Stored data
↓↓↓

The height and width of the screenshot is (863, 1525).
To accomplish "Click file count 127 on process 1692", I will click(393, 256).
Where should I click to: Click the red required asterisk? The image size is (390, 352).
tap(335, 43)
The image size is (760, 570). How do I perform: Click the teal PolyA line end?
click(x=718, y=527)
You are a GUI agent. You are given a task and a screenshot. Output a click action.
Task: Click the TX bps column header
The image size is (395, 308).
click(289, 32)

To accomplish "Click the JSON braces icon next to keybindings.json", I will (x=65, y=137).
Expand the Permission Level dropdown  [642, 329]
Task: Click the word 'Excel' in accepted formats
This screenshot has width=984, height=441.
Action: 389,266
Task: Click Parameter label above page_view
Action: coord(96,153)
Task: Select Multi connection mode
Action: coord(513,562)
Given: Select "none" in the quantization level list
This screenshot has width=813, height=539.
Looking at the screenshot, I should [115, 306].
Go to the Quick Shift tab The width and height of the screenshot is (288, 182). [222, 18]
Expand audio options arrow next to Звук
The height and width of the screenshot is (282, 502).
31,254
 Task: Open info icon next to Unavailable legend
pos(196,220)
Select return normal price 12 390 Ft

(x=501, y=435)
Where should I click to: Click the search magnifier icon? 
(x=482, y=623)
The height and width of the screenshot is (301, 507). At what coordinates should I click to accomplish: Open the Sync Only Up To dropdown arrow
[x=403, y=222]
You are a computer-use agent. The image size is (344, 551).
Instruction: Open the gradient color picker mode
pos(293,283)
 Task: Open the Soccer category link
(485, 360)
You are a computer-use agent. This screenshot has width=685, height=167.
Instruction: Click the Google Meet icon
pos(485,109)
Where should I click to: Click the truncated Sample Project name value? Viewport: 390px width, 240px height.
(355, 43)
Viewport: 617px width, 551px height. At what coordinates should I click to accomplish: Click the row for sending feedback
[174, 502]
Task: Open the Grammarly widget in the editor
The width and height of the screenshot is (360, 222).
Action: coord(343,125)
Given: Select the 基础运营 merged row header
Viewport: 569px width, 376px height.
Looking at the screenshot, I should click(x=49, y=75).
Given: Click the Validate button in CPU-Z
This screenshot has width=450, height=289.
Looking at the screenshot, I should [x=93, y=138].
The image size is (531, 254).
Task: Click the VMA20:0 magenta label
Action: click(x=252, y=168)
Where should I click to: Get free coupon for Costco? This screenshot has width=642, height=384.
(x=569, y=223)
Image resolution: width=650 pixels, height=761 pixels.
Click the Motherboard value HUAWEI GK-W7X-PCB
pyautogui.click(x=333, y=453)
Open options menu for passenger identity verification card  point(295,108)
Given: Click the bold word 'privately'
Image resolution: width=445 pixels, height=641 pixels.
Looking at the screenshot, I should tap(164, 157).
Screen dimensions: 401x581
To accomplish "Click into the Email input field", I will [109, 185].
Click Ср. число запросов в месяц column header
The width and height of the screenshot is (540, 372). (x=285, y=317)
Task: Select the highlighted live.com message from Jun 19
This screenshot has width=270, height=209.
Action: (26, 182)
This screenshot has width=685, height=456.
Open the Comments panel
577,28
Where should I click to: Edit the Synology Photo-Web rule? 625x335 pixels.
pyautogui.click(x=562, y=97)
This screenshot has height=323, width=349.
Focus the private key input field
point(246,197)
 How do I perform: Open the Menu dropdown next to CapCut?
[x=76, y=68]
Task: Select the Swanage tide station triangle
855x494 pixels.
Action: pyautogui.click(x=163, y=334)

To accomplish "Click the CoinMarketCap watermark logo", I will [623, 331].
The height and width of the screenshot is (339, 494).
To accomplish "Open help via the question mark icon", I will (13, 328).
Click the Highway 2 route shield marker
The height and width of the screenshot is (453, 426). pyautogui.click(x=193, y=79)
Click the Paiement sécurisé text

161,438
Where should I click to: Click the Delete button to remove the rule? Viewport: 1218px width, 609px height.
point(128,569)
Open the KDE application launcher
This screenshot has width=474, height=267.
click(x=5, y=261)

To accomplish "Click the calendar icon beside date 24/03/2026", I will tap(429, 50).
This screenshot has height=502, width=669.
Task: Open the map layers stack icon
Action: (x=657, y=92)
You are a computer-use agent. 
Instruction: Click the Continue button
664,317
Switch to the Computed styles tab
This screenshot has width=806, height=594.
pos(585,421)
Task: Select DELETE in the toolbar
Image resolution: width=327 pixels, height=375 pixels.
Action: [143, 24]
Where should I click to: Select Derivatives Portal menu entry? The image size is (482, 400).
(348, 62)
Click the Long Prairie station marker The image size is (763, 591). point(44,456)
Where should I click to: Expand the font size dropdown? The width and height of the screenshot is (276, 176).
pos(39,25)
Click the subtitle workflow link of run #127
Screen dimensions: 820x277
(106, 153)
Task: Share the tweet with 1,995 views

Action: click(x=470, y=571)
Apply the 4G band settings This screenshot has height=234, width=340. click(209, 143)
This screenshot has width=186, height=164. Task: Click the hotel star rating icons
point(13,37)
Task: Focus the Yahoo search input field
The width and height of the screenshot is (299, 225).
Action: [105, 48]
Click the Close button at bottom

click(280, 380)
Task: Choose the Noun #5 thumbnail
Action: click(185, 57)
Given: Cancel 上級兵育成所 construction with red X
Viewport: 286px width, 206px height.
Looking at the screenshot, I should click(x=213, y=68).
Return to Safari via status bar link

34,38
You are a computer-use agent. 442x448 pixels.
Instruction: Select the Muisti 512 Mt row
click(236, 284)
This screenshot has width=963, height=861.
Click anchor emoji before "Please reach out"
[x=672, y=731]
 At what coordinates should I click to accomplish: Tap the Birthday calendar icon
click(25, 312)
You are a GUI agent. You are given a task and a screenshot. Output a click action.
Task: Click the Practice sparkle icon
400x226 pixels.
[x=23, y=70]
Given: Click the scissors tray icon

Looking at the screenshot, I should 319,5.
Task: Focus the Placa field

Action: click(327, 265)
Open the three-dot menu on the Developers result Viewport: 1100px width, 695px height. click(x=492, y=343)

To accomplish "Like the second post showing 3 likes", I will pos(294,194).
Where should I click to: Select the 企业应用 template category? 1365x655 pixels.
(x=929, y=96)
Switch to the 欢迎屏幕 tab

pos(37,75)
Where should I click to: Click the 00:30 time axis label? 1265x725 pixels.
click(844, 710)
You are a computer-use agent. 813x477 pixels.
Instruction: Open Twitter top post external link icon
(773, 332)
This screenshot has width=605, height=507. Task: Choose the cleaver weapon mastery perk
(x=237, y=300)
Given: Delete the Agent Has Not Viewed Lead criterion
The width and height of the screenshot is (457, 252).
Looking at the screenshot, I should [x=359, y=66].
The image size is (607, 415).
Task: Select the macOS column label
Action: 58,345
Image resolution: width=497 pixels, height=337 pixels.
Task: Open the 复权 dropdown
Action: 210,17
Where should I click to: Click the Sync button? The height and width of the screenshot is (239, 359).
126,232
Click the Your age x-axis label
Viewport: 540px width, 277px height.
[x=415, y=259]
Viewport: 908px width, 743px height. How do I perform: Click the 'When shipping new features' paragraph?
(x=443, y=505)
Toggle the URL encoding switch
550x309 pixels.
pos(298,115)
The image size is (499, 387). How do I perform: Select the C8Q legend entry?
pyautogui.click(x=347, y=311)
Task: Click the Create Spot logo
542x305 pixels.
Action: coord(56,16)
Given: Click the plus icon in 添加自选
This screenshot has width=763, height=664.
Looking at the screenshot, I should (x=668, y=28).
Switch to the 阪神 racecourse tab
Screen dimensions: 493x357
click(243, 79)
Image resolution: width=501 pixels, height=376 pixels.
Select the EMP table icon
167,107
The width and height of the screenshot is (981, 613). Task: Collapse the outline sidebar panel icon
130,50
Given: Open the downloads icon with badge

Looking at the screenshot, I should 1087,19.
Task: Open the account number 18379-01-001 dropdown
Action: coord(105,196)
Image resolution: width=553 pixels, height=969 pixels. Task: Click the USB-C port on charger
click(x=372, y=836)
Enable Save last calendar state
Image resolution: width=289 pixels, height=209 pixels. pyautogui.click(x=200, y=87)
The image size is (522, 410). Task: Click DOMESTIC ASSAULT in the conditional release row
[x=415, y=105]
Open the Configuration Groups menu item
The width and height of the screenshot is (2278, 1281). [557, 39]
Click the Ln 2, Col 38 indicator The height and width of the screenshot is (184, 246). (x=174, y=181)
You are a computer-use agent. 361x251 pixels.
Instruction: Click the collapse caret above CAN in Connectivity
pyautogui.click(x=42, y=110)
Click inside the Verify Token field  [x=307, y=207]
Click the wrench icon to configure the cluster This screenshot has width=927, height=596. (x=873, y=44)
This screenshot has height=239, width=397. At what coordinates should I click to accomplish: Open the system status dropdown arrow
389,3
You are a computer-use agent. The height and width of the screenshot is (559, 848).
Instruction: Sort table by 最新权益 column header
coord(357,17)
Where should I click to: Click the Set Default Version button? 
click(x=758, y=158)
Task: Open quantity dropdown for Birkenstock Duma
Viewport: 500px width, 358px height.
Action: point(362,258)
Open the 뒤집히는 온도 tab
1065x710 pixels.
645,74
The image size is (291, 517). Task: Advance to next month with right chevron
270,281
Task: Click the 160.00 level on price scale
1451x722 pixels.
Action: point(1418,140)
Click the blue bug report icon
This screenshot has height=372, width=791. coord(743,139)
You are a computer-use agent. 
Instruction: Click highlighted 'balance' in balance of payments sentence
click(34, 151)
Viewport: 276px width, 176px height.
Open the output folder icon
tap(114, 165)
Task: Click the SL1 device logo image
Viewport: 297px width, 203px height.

↑↑↑

> [Activity]
All that is needed is the opening run of the data, given again exactly: please include every line from the first through the line with "Given: Select the 基础运营 merged row header", both ends kept.

> [Answer space]
The height and width of the screenshot is (863, 1525).
To accomplish "Click file count 127 on process 1692", I will click(393, 256).
Where should I click to: Click the red required asterisk? The image size is (390, 352).
tap(335, 43)
The image size is (760, 570). How do I perform: Click the teal PolyA line end?
click(x=718, y=527)
You are a GUI agent. You are given a task and a screenshot. Output a click action.
Task: Click the TX bps column header
The image size is (395, 308).
click(289, 32)

To accomplish "Click the JSON braces icon next to keybindings.json", I will (x=65, y=137).
Expand the Permission Level dropdown  [642, 329]
Task: Click the word 'Excel' in accepted formats
This screenshot has width=984, height=441.
Action: 389,266
Task: Click Parameter label above page_view
Action: coord(96,153)
Task: Select Multi connection mode
Action: coord(513,562)
Given: Select "none" in the quantization level list
This screenshot has width=813, height=539.
Looking at the screenshot, I should [115, 306].
Go to the Quick Shift tab The width and height of the screenshot is (288, 182). [222, 18]
Expand audio options arrow next to Звук
The height and width of the screenshot is (282, 502).
31,254
 Task: Open info icon next to Unavailable legend
pos(196,220)
Select return normal price 12 390 Ft

(x=501, y=435)
Where should I click to: Click the search magnifier icon? 
(x=482, y=623)
The height and width of the screenshot is (301, 507). At what coordinates should I click to accomplish: Open the Sync Only Up To dropdown arrow
[x=403, y=222]
You are a computer-use agent. The image size is (344, 551).
Instruction: Open the gradient color picker mode
pos(293,283)
 Task: Open the Soccer category link
(485, 360)
You are a computer-use agent. This screenshot has width=685, height=167.
Instruction: Click the Google Meet icon
pos(485,109)
Where should I click to: Click the truncated Sample Project name value? Viewport: 390px width, 240px height.
(355, 43)
Viewport: 617px width, 551px height. At what coordinates should I click to accomplish: Click the row for sending feedback
[174, 502]
Task: Open the Grammarly widget in the editor
The width and height of the screenshot is (360, 222).
Action: coord(343,125)
Given: Select the 基础运营 merged row header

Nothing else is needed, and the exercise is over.